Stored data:
********

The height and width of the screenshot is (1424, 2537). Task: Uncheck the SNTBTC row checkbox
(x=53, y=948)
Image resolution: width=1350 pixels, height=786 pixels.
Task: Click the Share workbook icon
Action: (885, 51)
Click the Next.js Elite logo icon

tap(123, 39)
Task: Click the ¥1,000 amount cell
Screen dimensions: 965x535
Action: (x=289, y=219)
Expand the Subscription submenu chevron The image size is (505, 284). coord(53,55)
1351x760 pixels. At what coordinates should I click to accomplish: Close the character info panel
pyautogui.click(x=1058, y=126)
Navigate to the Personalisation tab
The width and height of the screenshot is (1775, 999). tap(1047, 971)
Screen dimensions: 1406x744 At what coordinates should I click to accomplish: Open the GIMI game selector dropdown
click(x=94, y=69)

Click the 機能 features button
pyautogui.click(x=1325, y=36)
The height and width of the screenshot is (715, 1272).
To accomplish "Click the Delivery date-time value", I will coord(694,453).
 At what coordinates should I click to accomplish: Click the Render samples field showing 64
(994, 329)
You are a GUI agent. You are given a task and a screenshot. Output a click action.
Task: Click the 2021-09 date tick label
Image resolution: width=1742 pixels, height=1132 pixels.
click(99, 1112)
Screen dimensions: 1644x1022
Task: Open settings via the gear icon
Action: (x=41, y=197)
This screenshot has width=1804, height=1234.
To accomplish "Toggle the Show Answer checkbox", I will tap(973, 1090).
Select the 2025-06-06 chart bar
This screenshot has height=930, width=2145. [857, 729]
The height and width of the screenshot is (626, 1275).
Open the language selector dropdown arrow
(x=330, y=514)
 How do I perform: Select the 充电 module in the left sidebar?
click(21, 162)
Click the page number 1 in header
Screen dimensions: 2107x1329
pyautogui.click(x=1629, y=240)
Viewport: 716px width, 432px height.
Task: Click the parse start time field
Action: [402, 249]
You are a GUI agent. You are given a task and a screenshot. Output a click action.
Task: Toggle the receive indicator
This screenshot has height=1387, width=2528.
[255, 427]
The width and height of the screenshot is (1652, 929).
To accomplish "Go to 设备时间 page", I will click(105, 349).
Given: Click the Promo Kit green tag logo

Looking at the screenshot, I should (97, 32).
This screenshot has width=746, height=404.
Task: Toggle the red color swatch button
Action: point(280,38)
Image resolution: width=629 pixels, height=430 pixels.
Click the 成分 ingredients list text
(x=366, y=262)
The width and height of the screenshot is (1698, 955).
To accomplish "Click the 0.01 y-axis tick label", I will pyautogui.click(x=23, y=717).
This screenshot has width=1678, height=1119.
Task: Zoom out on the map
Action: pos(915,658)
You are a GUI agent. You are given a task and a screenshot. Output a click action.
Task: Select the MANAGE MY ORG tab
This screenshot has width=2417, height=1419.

********

> Task requirements
Retype all of the data word for word.

> The completed task
The height and width of the screenshot is (1424, 2537). Task: Uncheck the SNTBTC row checkbox
(x=53, y=948)
Image resolution: width=1350 pixels, height=786 pixels.
Task: Click the Share workbook icon
Action: (885, 51)
Click the Next.js Elite logo icon

tap(123, 39)
Task: Click the ¥1,000 amount cell
Screen dimensions: 965x535
Action: (x=289, y=219)
Expand the Subscription submenu chevron The image size is (505, 284). coord(53,55)
1351x760 pixels. At what coordinates should I click to accomplish: Close the character info panel
pyautogui.click(x=1058, y=126)
Navigate to the Personalisation tab
The width and height of the screenshot is (1775, 999). tap(1047, 971)
Screen dimensions: 1406x744 At what coordinates should I click to accomplish: Open the GIMI game selector dropdown
click(x=94, y=69)

Click the 機能 features button
pyautogui.click(x=1325, y=36)
The height and width of the screenshot is (715, 1272).
To accomplish "Click the Delivery date-time value", I will coord(694,453).
 At what coordinates should I click to accomplish: Click the Render samples field showing 64
(994, 329)
You are a GUI agent. You are given a task and a screenshot. Output a click action.
Task: Click the 2021-09 date tick label
Image resolution: width=1742 pixels, height=1132 pixels.
click(99, 1112)
Screen dimensions: 1644x1022
Task: Open settings via the gear icon
Action: (x=41, y=197)
This screenshot has width=1804, height=1234.
To accomplish "Toggle the Show Answer checkbox", I will tap(973, 1090).
Select the 2025-06-06 chart bar
This screenshot has height=930, width=2145. [857, 729]
The height and width of the screenshot is (626, 1275).
Open the language selector dropdown arrow
(x=330, y=514)
 How do I perform: Select the 充电 module in the left sidebar?
click(21, 162)
Click the page number 1 in header
Screen dimensions: 2107x1329
pyautogui.click(x=1629, y=240)
Viewport: 716px width, 432px height.
Task: Click the parse start time field
Action: [402, 249]
You are a GUI agent. You are given a task and a screenshot. Output a click action.
Task: Toggle the receive indicator
This screenshot has height=1387, width=2528.
[255, 427]
The width and height of the screenshot is (1652, 929).
To accomplish "Go to 设备时间 page", I will click(105, 349).
Given: Click the Promo Kit green tag logo

Looking at the screenshot, I should (97, 32).
This screenshot has width=746, height=404.
Task: Toggle the red color swatch button
Action: point(280,38)
Image resolution: width=629 pixels, height=430 pixels.
Click the 成分 ingredients list text
(x=366, y=262)
The width and height of the screenshot is (1698, 955).
To accomplish "Click the 0.01 y-axis tick label", I will pyautogui.click(x=23, y=717).
This screenshot has width=1678, height=1119.
Task: Zoom out on the map
Action: pos(915,658)
You are a GUI agent. You are given a task and a screenshot. Output a click action.
Task: Select the MANAGE MY ORG tab
This screenshot has width=2417, height=1419.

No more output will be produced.